:: Task directions ::
Set down the records again. Every word and mark must match exactly.

:: Input records ::
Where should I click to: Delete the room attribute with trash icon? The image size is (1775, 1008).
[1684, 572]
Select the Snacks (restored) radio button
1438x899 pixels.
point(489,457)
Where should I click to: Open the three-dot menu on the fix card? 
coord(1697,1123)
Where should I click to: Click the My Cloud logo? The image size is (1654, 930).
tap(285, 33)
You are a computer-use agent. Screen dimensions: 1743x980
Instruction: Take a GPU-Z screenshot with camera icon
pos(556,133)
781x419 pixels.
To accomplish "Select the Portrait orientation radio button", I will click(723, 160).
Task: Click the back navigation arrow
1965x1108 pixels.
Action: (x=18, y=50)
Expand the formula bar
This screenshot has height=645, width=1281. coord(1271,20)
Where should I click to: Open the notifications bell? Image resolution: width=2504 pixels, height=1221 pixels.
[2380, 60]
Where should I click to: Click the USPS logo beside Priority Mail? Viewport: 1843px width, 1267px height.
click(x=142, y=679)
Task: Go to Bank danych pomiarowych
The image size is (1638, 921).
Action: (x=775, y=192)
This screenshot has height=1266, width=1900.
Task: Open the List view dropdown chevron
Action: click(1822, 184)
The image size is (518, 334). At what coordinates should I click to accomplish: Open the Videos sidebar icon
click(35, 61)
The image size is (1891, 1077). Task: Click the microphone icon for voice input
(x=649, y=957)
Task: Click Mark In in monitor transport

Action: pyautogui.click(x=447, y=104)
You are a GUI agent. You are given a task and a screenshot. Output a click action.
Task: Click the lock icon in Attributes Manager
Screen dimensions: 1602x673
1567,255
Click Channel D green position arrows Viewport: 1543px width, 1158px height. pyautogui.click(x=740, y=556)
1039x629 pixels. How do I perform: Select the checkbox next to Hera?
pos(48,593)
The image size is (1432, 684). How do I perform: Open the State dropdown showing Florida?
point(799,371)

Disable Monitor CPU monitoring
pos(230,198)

:: Result of this exercise ::
Where should I click to: Delete the room attribute with trash icon? The image size is (1775, 1008).
[1684, 572]
Select the Snacks (restored) radio button
1438x899 pixels.
point(489,457)
Where should I click to: Open the three-dot menu on the fix card? 
coord(1697,1123)
Where should I click to: Click the My Cloud logo? The image size is (1654, 930).
tap(285, 33)
You are a computer-use agent. Screen dimensions: 1743x980
Instruction: Take a GPU-Z screenshot with camera icon
pos(556,133)
781x419 pixels.
To accomplish "Select the Portrait orientation radio button", I will click(723, 160).
Task: Click the back navigation arrow
1965x1108 pixels.
Action: (x=18, y=50)
Expand the formula bar
This screenshot has height=645, width=1281. coord(1271,20)
Where should I click to: Open the notifications bell? Image resolution: width=2504 pixels, height=1221 pixels.
[2380, 60]
Where should I click to: Click the USPS logo beside Priority Mail? Viewport: 1843px width, 1267px height.
click(x=142, y=679)
Task: Go to Bank danych pomiarowych
The image size is (1638, 921).
Action: (x=775, y=192)
This screenshot has height=1266, width=1900.
Task: Open the List view dropdown chevron
Action: click(1822, 184)
The image size is (518, 334). At what coordinates should I click to accomplish: Open the Videos sidebar icon
click(35, 61)
The image size is (1891, 1077). Task: Click the microphone icon for voice input
(x=649, y=957)
Task: Click Mark In in monitor transport

Action: pyautogui.click(x=447, y=104)
You are a GUI agent. You are given a task and a screenshot. Output a click action.
Task: Click the lock icon in Attributes Manager
Screen dimensions: 1602x673
1567,255
Click Channel D green position arrows Viewport: 1543px width, 1158px height. pyautogui.click(x=740, y=556)
1039x629 pixels. How do I perform: Select the checkbox next to Hera?
pos(48,593)
The image size is (1432, 684). How do I perform: Open the State dropdown showing Florida?
point(799,371)

Disable Monitor CPU monitoring
pos(230,198)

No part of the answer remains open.